**Work required**.
Show all lines containing "computer" from the data below.

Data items
[Start of section]
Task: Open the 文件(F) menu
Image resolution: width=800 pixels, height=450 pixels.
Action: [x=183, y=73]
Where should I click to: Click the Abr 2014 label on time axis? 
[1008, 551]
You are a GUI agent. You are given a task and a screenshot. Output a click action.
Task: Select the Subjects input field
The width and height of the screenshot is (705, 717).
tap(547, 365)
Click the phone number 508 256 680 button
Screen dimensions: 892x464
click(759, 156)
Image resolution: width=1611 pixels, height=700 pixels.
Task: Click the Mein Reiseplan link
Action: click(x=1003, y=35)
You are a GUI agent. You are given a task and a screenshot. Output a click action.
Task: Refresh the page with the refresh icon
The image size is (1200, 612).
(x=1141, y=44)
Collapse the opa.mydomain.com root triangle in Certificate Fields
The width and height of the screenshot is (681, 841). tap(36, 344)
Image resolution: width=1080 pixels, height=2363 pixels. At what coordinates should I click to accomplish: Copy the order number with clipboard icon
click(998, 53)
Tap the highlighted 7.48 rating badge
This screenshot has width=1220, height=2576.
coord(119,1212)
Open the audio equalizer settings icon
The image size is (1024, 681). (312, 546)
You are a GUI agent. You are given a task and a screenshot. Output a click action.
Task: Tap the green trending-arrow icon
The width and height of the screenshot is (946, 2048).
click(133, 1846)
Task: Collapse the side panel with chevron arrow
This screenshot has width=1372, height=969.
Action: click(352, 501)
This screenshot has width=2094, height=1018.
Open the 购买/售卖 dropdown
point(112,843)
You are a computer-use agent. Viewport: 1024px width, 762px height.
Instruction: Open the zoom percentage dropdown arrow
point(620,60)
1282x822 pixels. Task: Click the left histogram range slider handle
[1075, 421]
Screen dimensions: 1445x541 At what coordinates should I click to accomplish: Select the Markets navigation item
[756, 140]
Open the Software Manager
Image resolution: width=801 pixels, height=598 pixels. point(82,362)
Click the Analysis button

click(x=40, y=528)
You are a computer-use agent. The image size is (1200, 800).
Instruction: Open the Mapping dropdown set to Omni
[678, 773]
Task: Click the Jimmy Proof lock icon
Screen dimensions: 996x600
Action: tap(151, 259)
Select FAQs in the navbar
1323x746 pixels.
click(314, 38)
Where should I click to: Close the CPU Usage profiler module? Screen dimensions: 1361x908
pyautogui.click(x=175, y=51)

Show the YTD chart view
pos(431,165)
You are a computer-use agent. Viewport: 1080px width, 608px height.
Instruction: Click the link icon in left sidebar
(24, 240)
[End of section]
**Problem solution**.
You are a computer-use agent. Viewport: 1024px width, 762px height.
You are a computer-use agent. The image size is (1200, 800).
You are a computer-use agent. Viewport: 1080px width, 608px height.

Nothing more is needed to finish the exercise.